Multiple investigations are underway into the natural gas leak in Los Angeles County that has forced evacuations and school closures and could mean steep fines for the utility involved.
Now in its ninth week, the leak poses a setback to California's ongoing work to cut carbon pollution. But how the state will account for the spike in greenhouse gas emissions isn't clear.
Southern California Gas Co. (SoCalGas) has estimated that the leak in a line in the Los Angeles suburb of Aliso Canyon could take four months to repair. If that projection is right, by the time it's capped, it will have put 15 million metric tons of carbon dioxide equivalent into the air, said Tim O'Connor, director of the Environmental Defense Fund's oil and gas program in California.
That would represent 3 percent of the state's greenhouse gas emissions, he said. That's looking at it over a 20-year impact. The state's Air Resources Board (ARB) looks at the hit over a 100-year period, he said, which produces a lower number.
"Regardless of whether using their number or our number, the number is really, really large," O'Connor said. "Some mitigation is needed. We're going to need to make the atmosphere whole."
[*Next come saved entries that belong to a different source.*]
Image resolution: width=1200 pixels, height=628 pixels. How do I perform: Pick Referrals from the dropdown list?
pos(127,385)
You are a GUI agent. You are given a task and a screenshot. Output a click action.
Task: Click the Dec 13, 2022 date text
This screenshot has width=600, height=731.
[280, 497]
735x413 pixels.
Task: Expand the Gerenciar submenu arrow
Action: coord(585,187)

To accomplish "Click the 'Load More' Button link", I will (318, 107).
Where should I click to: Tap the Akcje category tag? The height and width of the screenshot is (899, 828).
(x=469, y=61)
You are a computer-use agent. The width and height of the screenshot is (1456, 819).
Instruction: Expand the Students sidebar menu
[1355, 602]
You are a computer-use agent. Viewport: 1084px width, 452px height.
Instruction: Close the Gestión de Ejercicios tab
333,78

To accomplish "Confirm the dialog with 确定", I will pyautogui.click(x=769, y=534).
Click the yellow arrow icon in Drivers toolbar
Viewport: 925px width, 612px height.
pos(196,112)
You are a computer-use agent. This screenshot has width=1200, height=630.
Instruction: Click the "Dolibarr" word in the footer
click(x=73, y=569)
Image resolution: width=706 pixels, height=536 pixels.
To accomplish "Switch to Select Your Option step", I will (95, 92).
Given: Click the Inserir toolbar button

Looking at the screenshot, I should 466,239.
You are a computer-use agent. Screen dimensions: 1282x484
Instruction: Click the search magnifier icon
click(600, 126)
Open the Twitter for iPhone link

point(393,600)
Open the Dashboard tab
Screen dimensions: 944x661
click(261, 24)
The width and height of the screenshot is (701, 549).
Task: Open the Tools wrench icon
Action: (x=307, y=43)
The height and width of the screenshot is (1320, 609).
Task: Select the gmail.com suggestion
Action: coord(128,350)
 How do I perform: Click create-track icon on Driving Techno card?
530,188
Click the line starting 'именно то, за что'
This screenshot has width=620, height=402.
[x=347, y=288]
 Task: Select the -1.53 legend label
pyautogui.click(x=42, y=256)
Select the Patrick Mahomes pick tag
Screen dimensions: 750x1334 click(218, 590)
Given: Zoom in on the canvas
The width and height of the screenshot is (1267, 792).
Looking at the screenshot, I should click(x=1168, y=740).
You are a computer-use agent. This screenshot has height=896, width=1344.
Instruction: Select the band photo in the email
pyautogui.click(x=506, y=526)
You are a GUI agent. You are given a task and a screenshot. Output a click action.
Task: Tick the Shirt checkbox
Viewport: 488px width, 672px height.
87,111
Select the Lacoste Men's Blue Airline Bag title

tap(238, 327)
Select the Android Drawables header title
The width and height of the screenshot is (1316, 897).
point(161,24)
Methane leaks are not included in what companies need to report to ARB under the state's cap-and-trade program for carbon emissions. The state's counting of greenhouse gas pollution focuses primarily on human-caused contributions. There's no plan yet for how -- or whether -- California will factor in the Aliso Canyon emissions when it determines whether it has met its goal of cutting carbon.
California wants to slice greenhouse gas pollution 40 percent below 1990 levels by 2030, and 80 percent beneath 1990's point by 2050.
"We'll have to see how much methane is ultimately released," Dave Clegern, an ARB spokesman, said in an email. "That will be part of the full impact we have to assess."
When the state set its goal of reducing emissions 40 percent, O'Connor said, it was thinking more about the pollution that happens every day, and not episodic emissions like a time-limited leak. But "now that we have this," he said, "it has to be taken into account."
He said the magnitude of the leak could push the state to look more closely at how to make sure methane leaks are prevented.
"The state's eyes are open, especially on [natural gas] storage, that this is an area to look at," O'Connor said. "Natural gas storage tends to fly under the radar until catastrophe strikes."
SoCalGas did not answer questions provided Friday.
3 agencies investigating
California's Public Utilities Commission and the Conservation Department's Division of Oil, Gas and Geothermal Resources (DOGGR) separately have launched probes. The agencies have told SoCalGas to hire an independent third party "to perform a technical analysis of the well failure and its cause," Gov. Jerry Brown's (D) Office of Emergency Services said. The utility must pay for it without charging its ratepayers, and the results will be made public.
The South Coast Air Quality Management District (AQMD), which oversees air matters in Los Angeles and Orange counties, meanwhile, has issued a notice of violation to SoCalGas. AQMD rules prohibit any source from creating a public nuisance, said AQMD spokesman Sam Atwood. The sulfur or "rotten egg" smell tied to the leak could be considered a nuisance.
The agency under that notice could assesses penalties for each day of the leak. Those likely would be determined through negotiations with the company and AQMD lawyers after the problem is resolved and the extent is known. AQMD has a tiered structure for penalties, depending on whether there was strict negligence or whether it was a willful and knowing violation.
The local air agency's hearing board, an independent, five-member group, will meet Jan. 9 to consider a petition on SoCalGas. That likely would require the company to take specific steps to remedy violation. AQMD lawyers have not yet prepared the petition, so the requested steps haven't been determined.
ARB has some oversight but is deferring initially to AQMD, said Clegern with ARB.
"We will have to see the full impact of the incident before we can look at anything like that from a GHG point of view," he said in an email. "In other words, the leak must be stopped."
Los Angeles, meanwhile, has sued SoCalGas. The city in its legal complaint is asking the court to require the company to reduce emissions of greenhouse gas climate pollution.
"We think that's wholly appropriate," said O'Connor with EDF.
The company should have to fund efforts that cut emissions as a kind of "offset" for the amount of short-lived climate pollutants ultimately connected to the leak, he said.
"We need to make sure the accounting's done" and that emissions are lowered in an amount "at least equal to the amount of pollution put out," O'Connor said. "This leak is so big, you can't just mitigate the gas company's pollution and get enough" reductions.